The announced purchase is a standard share buyback executed under previously approved authority and existing market arrangements. The transaction size (271,047 shares) is small relative to the total shares outstanding of 2,568,487,248, so the immediate impact on per‑share metrics will be minimal. Execution on the London Stock Exchange and classification as an on‑market purchase for Hong Kong purposes indicates compliance with listing and local buyback rules. No financial figures such as cash spent beyond the executed trade prices are disclosed in aggregate here.
TL;DR: Governance process followed: AGM authority used, buyback through appointed broker, and shares to be cancelled.
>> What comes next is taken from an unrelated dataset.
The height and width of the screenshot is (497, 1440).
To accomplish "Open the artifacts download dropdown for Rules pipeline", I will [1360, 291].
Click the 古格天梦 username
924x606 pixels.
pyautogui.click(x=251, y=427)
The filing explicitly states the repurchase was carried out under shareholder authorisation granted at the 2025 AGM and pursuant to the arrangement with Merrill Lynch International announced 1 July 2025. The company confirms adherence to the Listing Rules and Hong Kong buyback code by treating the trades as on‑exchange/on‑market. Intention to cancel the shares is stated, which aligns with common capital management practices and reduces issued share capital. The disclosure of the post‑transaction share count and voting rights provides transparency for regulatory disclosure thresholds.